_EXERCISE_:
If a line in the listing carries the word "computer", return a copy of that line.
....................
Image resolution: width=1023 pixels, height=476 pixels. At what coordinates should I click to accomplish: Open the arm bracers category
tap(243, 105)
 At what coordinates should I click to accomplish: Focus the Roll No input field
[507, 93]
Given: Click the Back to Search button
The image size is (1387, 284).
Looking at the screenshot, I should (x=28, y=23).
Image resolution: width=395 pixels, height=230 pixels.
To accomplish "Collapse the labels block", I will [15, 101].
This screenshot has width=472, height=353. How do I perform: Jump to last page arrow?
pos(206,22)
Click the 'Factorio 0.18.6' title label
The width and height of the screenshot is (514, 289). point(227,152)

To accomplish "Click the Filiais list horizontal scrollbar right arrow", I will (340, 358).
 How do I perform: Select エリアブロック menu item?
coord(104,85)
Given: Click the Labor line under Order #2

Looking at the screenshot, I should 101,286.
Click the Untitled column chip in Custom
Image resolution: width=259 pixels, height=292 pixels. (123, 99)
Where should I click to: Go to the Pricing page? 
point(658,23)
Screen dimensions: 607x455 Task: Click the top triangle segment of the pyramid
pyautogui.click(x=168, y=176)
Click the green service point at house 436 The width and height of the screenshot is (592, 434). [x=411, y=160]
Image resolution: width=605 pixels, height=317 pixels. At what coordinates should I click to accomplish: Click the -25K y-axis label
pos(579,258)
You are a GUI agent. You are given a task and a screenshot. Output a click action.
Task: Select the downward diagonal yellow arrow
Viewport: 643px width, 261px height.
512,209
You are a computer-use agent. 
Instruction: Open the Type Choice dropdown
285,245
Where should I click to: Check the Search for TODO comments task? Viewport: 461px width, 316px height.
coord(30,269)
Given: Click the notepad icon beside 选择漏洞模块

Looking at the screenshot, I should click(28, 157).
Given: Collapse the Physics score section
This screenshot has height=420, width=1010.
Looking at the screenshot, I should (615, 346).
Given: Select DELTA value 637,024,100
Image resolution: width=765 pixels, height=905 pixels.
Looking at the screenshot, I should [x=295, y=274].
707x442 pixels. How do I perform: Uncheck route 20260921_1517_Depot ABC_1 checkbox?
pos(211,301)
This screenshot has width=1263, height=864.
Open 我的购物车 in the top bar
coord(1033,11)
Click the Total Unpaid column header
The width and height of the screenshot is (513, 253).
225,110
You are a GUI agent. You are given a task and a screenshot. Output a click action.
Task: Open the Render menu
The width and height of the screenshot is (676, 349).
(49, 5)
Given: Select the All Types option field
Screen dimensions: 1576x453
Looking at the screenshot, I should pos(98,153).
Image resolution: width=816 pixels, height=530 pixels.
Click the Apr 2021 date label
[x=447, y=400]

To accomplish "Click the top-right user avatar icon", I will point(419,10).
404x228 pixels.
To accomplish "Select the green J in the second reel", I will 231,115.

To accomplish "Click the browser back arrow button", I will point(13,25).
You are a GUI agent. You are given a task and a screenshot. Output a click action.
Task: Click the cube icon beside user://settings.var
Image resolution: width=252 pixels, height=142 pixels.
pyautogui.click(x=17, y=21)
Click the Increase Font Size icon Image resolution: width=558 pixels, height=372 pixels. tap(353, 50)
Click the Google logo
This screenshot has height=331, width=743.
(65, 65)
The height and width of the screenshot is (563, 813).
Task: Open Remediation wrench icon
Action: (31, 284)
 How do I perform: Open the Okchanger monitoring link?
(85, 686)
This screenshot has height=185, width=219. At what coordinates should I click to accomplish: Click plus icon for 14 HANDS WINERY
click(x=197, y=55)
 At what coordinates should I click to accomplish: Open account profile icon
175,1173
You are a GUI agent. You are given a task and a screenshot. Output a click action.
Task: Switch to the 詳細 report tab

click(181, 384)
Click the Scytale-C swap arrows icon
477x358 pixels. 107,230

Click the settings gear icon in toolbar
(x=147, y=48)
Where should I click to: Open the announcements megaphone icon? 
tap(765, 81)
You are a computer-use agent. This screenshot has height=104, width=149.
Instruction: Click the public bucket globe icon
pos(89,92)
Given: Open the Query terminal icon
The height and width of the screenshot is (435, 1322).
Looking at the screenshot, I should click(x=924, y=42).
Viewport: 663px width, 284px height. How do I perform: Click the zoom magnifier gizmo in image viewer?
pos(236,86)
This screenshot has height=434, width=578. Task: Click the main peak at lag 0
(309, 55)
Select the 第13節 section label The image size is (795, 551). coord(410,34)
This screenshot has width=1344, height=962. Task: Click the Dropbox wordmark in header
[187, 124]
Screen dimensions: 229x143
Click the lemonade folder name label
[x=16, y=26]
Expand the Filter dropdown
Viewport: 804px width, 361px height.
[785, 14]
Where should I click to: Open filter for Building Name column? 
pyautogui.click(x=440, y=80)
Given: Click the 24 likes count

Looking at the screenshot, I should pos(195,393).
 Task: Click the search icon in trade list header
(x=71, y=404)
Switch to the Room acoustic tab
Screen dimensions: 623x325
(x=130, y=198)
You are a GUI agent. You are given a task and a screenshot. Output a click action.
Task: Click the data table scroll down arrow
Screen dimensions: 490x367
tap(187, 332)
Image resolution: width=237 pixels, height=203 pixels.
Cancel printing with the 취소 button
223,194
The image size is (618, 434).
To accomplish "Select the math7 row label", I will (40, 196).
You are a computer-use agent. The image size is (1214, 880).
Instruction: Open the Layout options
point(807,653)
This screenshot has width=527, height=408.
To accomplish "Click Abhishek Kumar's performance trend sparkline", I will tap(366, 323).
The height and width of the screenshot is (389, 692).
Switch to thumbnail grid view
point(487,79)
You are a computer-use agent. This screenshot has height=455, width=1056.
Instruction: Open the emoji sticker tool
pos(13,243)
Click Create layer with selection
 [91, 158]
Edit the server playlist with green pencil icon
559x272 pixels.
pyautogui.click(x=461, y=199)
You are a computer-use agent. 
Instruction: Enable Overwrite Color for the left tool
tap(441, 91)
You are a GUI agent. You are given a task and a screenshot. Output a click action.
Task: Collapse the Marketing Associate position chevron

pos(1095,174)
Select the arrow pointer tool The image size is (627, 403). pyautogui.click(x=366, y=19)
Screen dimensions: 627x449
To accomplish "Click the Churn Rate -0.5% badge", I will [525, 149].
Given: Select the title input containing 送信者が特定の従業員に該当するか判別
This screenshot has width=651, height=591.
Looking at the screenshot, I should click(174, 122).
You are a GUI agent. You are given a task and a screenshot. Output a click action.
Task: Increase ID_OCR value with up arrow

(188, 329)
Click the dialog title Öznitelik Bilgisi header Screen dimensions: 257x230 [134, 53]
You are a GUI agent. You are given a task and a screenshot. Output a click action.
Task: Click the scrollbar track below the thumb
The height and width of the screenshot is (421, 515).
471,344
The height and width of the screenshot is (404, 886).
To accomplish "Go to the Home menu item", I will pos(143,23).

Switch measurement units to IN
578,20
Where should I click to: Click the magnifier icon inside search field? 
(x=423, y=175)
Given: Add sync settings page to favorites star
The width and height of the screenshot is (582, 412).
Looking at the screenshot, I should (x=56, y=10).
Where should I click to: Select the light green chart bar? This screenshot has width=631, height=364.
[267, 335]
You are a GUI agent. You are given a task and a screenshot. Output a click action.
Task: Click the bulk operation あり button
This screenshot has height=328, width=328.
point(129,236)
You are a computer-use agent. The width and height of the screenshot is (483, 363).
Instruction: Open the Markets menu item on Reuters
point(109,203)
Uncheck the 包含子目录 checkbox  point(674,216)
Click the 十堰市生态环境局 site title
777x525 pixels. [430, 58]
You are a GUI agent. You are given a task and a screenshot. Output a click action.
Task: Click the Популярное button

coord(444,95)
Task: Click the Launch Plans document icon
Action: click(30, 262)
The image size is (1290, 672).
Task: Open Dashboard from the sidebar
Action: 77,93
....................
_RESULT OF THE EXERCISE_:
You are a computer-use agent. 
You are a computer-use agent. This screenshot has height=104, width=149.
You are a computer-use agent. The image size is (1214, 880).
You are a computer-use agent. This screenshot has height=455, width=1056.
You are a computer-use agent. 
You are a computer-use agent. The width and height of the screenshot is (483, 363).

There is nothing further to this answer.